Chen Yen-Huey, Kao Kuo-Chin, Hsieh Meng-Jer, Leu Shaw-Woei, Huang Chung-Chi
Department of Respiratory Therapy, College of Medicine, Chang Gung University, Taoyuan 33301, Taiwan.
Division of Pulmonary and Critical Care Medicine, Chang Gung Memorial Hospital, Linkou. 5, Fu-Hsin St. Gweishan, Taoyuan 33353, Taiwan.
J Clin Med. 2024 Dec 13;13(24):7612. doi: 10.3390/jcm13247612.
: Impaired systemic tissue oxygenation and microvascular perfusion are associated with adverse outcomes in patients with acute respiratory distress syndrome (ARDS). Tissue oxygenation and microvascular reactivity, assessed by using near-infrared spectroscopy (NIRS), are correlated with disease severity in critically ill populations. This study aimed to detect alterations in these factors and their ability to predict outcomes in patients with ARDS. : We performed NIRS measurements on the first (Day 1) and third (Day 3) days after ARDS diagnosis in 29 patients. We recorded the baseline forearm muscle oxygen saturation (StO) and calculated the deoxygenation slope (Deoxy) and reoxygenation (Reoxy) slope. We divided the subjects into 28-day survival and non-survival subgroups to compare microcirculatory and oxygenation status differences. : The Day 1 StO values were significantly higher for the survival subgroup (60.1 ± 13.5%) than the non-survival subgroup (47.2 ± 6.9%) ( = 0.025). The ROC curve showed that Day 1 StO was a significant predictor of 28-day mortality ( = 0.025). There was no significant difference between the Deoxy and Reoxy slopes of the two groups ( > 0.05). The ROC of the Day 1 Reoxy slope for survival prediction (AUC0.74) was not statistically significant ( = 0.074). : Our study showed poor survival outcomes in patients who had lower skeletal muscle StO values in early-stage ARDS. NIRS measurements may provide prognostic value for the survival outcomes in patients with this syndrome.
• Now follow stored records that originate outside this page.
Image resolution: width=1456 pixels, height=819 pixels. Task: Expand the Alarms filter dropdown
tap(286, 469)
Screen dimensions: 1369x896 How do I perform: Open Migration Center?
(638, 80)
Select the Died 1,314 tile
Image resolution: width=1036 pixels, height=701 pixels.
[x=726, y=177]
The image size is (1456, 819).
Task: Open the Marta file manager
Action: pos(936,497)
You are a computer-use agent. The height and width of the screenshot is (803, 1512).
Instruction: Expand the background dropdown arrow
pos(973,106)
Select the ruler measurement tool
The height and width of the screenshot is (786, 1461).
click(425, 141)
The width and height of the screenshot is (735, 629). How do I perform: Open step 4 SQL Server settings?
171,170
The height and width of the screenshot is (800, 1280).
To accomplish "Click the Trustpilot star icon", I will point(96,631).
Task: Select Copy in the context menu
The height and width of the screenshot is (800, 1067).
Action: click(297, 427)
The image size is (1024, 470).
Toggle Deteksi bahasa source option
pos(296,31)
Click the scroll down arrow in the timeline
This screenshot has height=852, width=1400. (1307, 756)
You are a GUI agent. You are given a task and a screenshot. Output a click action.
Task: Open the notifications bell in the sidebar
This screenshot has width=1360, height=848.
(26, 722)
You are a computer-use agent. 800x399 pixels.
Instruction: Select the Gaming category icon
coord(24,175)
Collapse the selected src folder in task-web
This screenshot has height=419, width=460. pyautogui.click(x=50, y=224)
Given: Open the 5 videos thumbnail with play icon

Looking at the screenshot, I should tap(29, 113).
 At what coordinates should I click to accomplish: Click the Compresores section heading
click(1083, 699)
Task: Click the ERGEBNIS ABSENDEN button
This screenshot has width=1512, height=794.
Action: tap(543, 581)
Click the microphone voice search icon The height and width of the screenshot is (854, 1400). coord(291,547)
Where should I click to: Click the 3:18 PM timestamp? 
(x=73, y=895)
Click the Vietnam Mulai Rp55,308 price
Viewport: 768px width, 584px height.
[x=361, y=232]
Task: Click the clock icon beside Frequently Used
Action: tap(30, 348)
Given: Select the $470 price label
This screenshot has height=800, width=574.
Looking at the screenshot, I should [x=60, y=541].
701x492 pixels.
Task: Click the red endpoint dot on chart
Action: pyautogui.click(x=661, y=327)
全身组织氧合受损和微血管灌注与急性呼吸窘迫综合征(ARDS)患者的不良预后相关。通过近红外光谱(NIRS)评估的组织氧合和微血管反应性与危重症人群的疾病严重程度相关。本研究旨在检测这些因素的变化及其预测ARDS患者预后的能力。
我们对29例ARDS诊断后第1天(第1天)和第3天(第3天)的患者进行了NIRS测量。我们记录了基线前臂肌肉氧饱和度(StO),并计算了脱氧斜率(Deoxy)和复氧(Reoxy)斜率。我们将受试者分为28天生存和非生存亚组,以比较微循环和氧合状态差异。
生存亚组第1天的StO值(60.1±13.5%)显著高于非生存亚组(47.2±6.9%)(P = 0.025)。ROC曲线显示,第1天的StO是28天死亡率的显著预测指标(P = 0.025)。两组的脱氧斜率和复氧斜率之间无显著差异(P>0.05)。第1天复氧斜率预测生存的ROC(AUC0.74)无统计学意义(P = 0.074)。
我们的研究表明,ARDS早期骨骼肌StO值较低的患者生存结局较差。NIRS测量可能为该综合征患者的生存结局提供预后价值。